New evidence-based ALS genetic testing guidelines improve stakeholder knowledge

A new set of evidence-based guidelines for ALS genetic testing are focused on improving knowledge among all stakeholders, according to a report in the Annals of Clinical and Translational Neurology.

“Our research has shown that persons with ALS want access to genetic testing. This has become even more important now that the first gene-targeted therapy for ALS has been granted FDA approval,” Jennifer Roggenbuck, MS, LGC, an assistant professor of clinical neurology at the Ohio State University College of Medicine, told Healio in an email. “However, many persons with ALS are not offered genetic testing.”

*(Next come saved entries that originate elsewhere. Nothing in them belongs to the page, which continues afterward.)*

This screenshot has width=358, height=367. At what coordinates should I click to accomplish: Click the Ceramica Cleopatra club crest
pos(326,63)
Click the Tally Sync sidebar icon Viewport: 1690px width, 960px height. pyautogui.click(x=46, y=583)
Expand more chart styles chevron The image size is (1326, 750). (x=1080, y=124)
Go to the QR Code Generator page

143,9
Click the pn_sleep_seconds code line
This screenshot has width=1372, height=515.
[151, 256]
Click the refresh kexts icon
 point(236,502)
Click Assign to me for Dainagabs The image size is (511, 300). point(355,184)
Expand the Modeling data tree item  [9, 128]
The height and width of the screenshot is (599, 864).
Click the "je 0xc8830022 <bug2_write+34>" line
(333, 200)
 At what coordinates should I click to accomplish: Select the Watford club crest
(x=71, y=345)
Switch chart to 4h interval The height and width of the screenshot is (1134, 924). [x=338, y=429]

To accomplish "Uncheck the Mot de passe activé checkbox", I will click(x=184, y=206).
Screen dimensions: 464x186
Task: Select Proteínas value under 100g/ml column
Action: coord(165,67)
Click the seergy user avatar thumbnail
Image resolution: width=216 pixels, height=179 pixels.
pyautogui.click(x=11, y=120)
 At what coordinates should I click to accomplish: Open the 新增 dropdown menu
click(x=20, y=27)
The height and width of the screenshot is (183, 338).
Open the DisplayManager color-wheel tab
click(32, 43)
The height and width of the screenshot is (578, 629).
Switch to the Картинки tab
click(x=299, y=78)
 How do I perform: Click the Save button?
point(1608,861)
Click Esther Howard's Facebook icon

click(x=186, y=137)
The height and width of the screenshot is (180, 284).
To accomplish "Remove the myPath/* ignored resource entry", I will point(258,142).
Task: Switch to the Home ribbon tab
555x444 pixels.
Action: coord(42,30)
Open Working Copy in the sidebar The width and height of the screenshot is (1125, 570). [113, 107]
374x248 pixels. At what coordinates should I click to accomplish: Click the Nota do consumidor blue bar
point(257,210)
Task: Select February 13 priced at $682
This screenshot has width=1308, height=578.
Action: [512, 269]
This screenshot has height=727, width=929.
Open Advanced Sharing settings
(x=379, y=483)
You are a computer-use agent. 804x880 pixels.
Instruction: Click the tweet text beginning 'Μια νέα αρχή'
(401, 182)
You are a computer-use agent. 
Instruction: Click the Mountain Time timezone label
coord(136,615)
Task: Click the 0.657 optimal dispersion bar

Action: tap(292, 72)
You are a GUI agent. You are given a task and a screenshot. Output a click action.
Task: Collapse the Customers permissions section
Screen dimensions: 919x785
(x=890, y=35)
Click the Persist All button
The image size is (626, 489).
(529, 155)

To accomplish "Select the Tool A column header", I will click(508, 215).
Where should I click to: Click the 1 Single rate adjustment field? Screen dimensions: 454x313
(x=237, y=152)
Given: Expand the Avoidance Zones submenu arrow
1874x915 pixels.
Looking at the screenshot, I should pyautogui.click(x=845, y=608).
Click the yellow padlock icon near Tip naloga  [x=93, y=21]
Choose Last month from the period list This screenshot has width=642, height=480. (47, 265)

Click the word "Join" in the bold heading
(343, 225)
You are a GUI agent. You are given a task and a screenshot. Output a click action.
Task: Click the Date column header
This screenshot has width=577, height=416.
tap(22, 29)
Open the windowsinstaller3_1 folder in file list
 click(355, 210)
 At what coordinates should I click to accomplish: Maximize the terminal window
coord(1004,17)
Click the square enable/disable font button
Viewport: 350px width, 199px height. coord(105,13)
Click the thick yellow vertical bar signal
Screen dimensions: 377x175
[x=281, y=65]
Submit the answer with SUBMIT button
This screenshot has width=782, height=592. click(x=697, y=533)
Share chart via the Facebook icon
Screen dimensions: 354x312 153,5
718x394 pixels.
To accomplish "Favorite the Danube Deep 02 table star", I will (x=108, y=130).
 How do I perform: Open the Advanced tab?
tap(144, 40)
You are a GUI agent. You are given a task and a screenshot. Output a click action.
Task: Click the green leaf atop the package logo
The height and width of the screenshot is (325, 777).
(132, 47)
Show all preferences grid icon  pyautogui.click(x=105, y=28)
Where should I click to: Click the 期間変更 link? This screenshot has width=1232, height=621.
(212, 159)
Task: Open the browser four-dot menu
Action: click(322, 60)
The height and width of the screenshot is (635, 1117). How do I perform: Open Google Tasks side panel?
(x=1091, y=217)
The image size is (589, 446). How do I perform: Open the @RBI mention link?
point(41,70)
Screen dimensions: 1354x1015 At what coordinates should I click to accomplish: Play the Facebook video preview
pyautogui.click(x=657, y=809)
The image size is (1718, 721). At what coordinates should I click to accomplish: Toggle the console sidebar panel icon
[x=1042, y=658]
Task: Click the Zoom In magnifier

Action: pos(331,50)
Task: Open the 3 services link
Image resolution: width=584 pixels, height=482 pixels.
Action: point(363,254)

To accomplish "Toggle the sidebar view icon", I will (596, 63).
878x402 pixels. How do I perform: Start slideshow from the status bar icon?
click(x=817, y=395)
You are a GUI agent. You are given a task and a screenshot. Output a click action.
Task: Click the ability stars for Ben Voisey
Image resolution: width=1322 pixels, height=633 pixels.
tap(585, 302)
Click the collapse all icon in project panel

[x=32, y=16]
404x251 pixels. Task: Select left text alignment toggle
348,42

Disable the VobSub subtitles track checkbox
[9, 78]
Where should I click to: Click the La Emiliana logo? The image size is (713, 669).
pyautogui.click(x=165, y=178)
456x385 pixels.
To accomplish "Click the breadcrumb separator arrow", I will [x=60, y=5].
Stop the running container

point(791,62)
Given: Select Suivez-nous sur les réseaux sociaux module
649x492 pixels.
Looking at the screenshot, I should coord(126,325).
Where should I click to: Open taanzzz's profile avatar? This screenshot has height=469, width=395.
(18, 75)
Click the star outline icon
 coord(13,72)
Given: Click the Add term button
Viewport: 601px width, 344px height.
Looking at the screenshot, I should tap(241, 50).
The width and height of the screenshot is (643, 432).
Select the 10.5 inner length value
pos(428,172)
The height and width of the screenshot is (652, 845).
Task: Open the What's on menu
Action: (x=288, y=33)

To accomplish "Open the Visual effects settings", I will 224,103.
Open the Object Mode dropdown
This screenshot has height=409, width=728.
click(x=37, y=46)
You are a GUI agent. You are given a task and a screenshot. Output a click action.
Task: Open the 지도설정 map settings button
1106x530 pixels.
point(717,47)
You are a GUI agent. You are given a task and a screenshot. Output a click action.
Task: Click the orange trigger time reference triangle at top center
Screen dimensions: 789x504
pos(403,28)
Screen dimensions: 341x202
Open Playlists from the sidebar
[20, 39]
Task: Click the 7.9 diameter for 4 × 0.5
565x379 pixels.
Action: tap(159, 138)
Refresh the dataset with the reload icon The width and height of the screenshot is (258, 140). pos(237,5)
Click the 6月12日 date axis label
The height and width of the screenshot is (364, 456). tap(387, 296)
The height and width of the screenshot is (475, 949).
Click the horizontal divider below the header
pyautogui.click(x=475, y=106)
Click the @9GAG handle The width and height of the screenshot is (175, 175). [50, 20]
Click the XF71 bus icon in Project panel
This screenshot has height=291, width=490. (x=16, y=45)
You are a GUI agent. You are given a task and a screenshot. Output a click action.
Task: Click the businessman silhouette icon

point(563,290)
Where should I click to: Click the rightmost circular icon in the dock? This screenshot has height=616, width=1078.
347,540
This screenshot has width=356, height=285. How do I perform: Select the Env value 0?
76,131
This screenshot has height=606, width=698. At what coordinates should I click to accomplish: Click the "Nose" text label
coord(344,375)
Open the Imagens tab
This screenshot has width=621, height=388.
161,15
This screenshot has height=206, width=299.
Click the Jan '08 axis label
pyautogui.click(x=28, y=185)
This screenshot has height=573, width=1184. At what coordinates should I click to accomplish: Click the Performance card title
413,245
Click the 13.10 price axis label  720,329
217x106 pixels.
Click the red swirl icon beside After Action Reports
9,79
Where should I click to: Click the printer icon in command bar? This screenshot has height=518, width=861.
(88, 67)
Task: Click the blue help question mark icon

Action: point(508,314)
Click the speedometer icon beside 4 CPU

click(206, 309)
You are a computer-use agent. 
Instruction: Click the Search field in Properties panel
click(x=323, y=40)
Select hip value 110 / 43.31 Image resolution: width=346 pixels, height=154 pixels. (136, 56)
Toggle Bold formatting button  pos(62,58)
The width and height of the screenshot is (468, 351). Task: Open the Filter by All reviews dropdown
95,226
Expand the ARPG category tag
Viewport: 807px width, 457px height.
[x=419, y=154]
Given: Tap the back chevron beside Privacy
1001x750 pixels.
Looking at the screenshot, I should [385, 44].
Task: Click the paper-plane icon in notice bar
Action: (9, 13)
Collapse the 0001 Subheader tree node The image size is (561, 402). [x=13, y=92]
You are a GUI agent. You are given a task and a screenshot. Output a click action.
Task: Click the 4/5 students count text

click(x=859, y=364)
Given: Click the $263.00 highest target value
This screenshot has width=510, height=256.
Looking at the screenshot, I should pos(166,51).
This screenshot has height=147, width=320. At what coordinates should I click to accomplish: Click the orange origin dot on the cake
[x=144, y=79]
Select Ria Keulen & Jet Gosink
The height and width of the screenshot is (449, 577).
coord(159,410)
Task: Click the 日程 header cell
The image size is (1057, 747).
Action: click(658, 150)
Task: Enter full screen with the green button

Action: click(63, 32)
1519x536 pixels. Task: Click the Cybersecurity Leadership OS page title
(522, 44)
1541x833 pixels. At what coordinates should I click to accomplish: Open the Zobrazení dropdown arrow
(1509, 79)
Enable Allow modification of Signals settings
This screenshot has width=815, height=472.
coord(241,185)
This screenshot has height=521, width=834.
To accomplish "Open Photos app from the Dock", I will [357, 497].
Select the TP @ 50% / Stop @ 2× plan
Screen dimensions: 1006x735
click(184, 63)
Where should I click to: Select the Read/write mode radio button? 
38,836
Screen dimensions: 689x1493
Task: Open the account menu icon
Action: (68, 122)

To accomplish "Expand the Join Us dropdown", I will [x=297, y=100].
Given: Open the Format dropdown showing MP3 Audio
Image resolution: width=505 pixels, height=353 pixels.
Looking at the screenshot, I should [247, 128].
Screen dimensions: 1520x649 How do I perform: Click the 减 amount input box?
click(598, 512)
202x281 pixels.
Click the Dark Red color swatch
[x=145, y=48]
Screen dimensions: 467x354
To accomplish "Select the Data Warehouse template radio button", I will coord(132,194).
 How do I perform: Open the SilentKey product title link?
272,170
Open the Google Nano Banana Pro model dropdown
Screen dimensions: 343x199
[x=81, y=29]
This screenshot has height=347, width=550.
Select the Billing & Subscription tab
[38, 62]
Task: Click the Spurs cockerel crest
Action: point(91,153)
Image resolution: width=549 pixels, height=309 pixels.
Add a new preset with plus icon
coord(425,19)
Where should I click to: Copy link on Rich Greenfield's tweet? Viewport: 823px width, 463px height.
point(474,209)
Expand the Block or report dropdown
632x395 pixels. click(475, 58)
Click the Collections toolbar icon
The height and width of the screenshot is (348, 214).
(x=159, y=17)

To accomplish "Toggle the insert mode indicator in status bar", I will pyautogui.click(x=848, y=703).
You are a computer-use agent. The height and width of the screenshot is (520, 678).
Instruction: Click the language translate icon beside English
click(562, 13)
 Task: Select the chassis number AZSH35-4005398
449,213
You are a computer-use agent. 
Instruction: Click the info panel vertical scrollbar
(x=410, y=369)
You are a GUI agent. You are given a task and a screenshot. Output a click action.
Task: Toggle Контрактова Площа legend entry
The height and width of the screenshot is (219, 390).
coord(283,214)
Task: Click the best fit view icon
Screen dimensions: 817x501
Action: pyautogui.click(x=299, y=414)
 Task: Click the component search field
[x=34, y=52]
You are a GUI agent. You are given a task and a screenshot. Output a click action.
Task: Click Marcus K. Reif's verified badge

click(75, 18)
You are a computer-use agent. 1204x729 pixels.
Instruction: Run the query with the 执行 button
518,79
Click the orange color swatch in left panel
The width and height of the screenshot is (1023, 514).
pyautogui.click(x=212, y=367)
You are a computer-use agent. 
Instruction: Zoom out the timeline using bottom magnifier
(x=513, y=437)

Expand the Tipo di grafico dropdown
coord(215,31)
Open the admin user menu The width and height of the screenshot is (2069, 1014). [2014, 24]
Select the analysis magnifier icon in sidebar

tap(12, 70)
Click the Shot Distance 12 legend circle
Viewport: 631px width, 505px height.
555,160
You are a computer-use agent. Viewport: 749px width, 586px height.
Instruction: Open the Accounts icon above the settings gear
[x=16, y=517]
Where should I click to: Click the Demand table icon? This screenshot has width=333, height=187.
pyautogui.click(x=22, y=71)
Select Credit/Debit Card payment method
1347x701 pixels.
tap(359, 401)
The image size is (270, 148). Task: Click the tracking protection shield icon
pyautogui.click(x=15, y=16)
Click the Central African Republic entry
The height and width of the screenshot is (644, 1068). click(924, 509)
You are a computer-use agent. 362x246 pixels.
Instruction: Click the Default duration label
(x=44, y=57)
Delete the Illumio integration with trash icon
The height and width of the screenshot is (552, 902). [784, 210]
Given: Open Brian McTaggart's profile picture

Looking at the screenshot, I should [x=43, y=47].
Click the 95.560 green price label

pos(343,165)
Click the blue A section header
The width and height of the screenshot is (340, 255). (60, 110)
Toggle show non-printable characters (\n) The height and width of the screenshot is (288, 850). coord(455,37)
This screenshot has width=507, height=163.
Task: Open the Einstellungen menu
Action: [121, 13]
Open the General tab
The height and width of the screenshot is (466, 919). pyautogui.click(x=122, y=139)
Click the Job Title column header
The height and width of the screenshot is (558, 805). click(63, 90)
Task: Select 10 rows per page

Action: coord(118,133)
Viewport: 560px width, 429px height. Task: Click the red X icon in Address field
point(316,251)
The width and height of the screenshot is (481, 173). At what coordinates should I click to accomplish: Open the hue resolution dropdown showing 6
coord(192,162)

Despite progress in accessibility of genetic testing for those with ALS, the practice has not been established as “standard of care.” Roggenbuck and co-authors sought to develop clinical ALS genetic counseling and testing guidelines to improve and standardize the practices for neurologists, genetic counselors or other providers caring for persons with the condition.

The authors identified a series or core questions, then performed a rapid review according to Preferred Reporting Items for Systematic Reviews and Meta-Analyses (PRISMA-P) 2015 method.

Guideline recommendations were drafted and the strength of evidence for each recommendation was assessed by combining two systems: the Grading of Recommendations, Assessment, Development and Evaluation (GRADE) System and the Evaluation of Genomic Applications in Practice and Prevention (EGAPP). A modified Delphi approach was used to reach consensus among a group of content experts for each guideline statement.

Roggenbuck and co-authors codified their analysis into a total of 35 guideline statements, chief among them being that all persons with ALS should be offered single-step genetic testing consisting of a C9orf72 assay, along with sequencing of SOD1, FUS and TARDBP, at a minimum.

Additional guidelines focused on preparing the individual for the physical, emotional, psychological and economic impacts of testing and eventual diagnosis; full knowledge of and consent for testing; post-test counseling for a range of outcomes; implications of testing for family members as well as technical aspects and ramifications of genetic testing.

“Our evidence-based guidelines recommend that all persons with ALS be offered comprehensive genetic testing, and that all should receive genetic counseling to help them understand the possible implications for themselves and their family members,” Roggenbuck told Healio. “We anticipate that this will empower persons with ALS to reap the benefits of our rapidly developing technologies.”